● Document section:
=-=-=

In April 1917, Wilson asked Congress for a declaration of war—not just to defeat Germany or to end submarine warfare, but to secure "the rights and liberties...of free people everywhere." For Wilson, the war would be a great crusade for world peace and national self-determination. "The world must be made safe for democracy," Wilson proclaimed as America entered "the war to end all wars."
As in Britain and Germany, the necessities of war forced the United States to expand temporarily the authority of the federal government, which was empowered to coordinate railroad administration, war industries, labor relations and food production.
When war was declared, the American army was a small force of 200,000 soldiers. Millions of men had to be drafted, trained, equipped and shipped across a submarine- infested ocean to Europe. A full year passed before the United States Army was ready to make a major contribution to the Allied war effort
In the spring of 1918, the Germans launched a last desperate offensive, in the hope of reaching Paris before the American army was prepared to fight. But a few American divisions were available to assist the French and the British in repelling this attack. By fall, Germany's position was hopeless: Its armies were retreating in the face of a relentless American buildup.
The previous January, Wilson had outlined his war aims—the Fourteen Points. These called for, among other things, open diplomacy, freedom of the seas, free international trade, disarmament and a just settlement of colonial disputes. The map of Europe would be redrawn to establish independent states for every national group, and a world association of nations would be organized to protect the peace. Wilson hoped that, by offering lenient peace terms, he could persuade Germany to cease fighting. In October, the German government asked for peace, and an armistice was declared on November 11.
In 1919, Wilson went to Europe to draft the peace treaty. He was greeted by cheering crowds in the Allied capitals, but the welcome turned sour when negotiations began at Versailles. Despite Wilson's protests, the Allies imposed crushing reparations on Germany and divided its colonies among themselves. Wilson did succeed in establishing the League of Nations, but many Americans feared that such a world organization might drag the United States into another foreign war. A group of Republican senators attached reservations to the Versailles Treaty: They would accept the League of Nations only on the understanding that Congress, not the League, retained control over American armed forces. Britain and France did not object to that reservation, but Wilson stubbornly refused to modify the treaty. The president and the Congress deadlocked over this issue. The United States never ratified the Versailles Treaty and never joined the League of Nations.

=-=-=

● Data extracts:
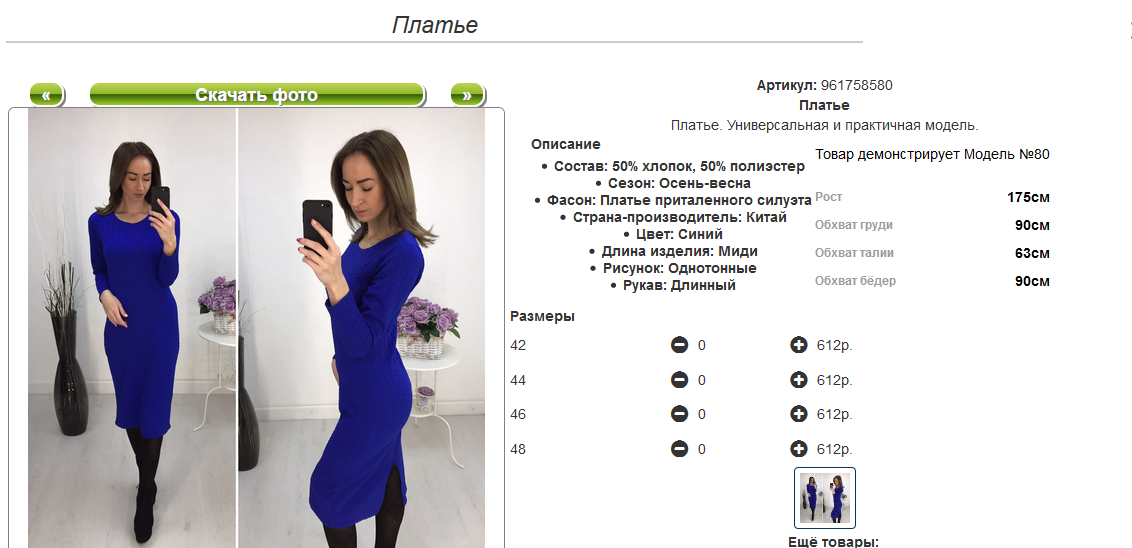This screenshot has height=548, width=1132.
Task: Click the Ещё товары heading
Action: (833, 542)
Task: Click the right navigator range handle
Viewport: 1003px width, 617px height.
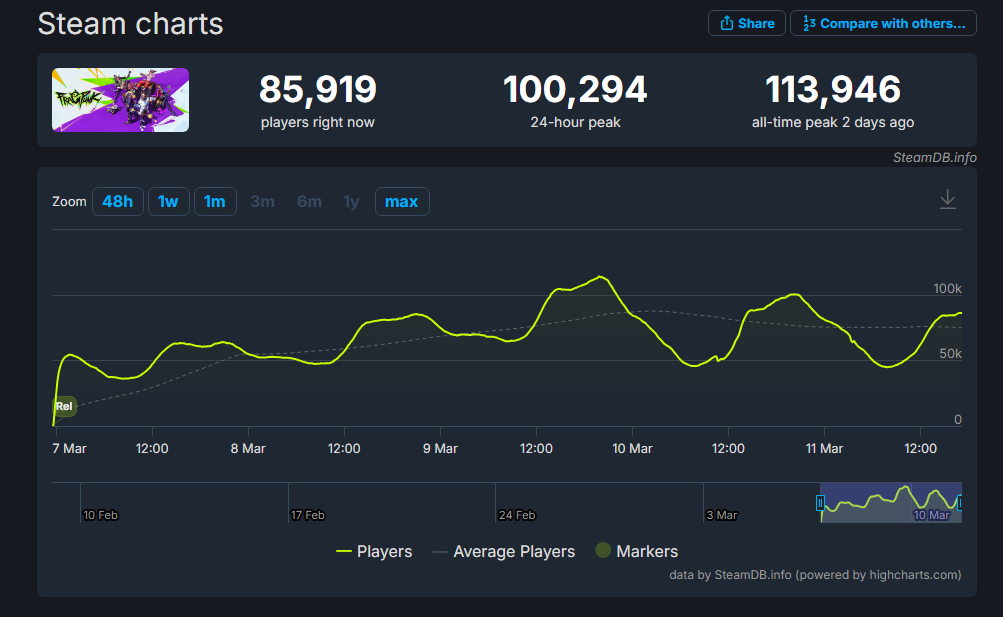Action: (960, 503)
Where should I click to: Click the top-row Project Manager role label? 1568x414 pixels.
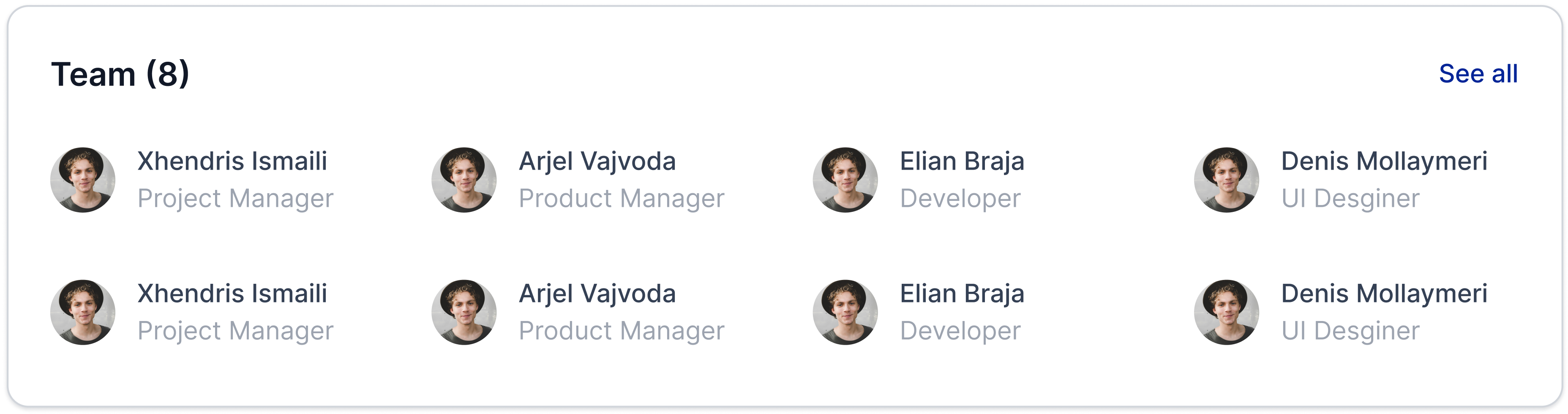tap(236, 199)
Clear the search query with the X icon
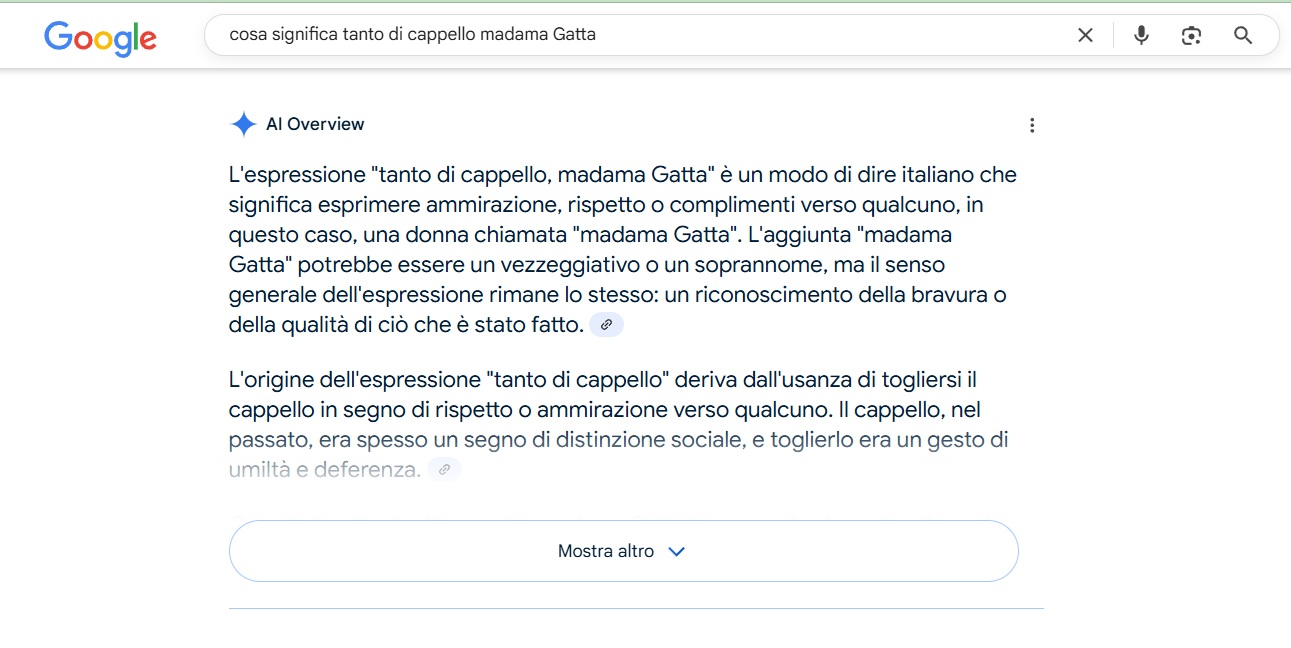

=-=-=

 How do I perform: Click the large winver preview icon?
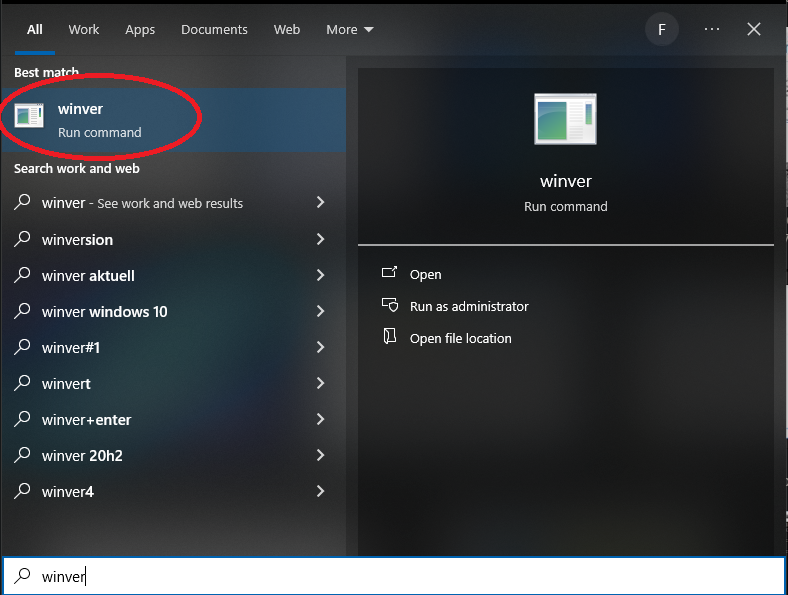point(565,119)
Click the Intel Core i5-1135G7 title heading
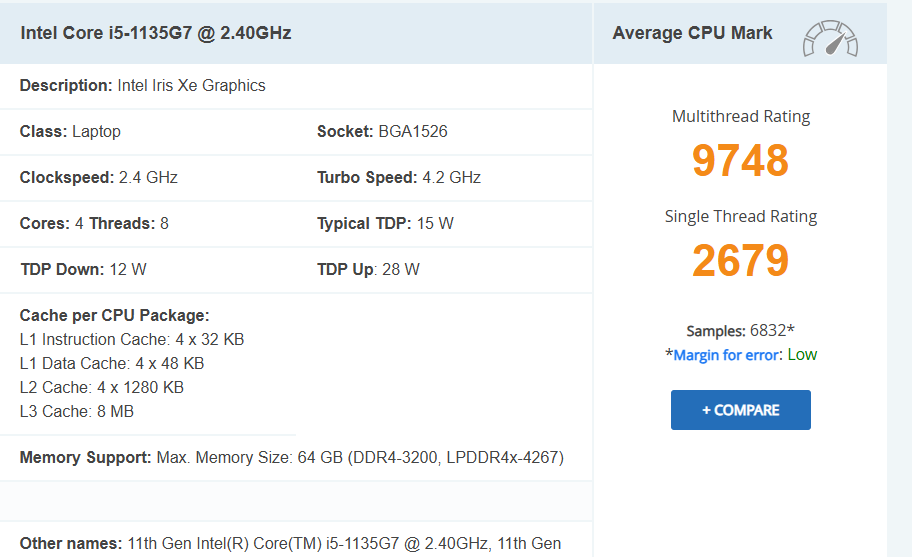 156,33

=-=-=

● What you have to do:
Rewrite the passage on the United States in World War I from "As in Britain" up to and including "and food production.", replacing "federal government" with "national government".

● Solution to this task:
As in Britain and Germany, the necessities of war forced the United States to expand temporarily the authority of the national government, which was empowered to coordinate railroad administration, war industries, labor relations and food production.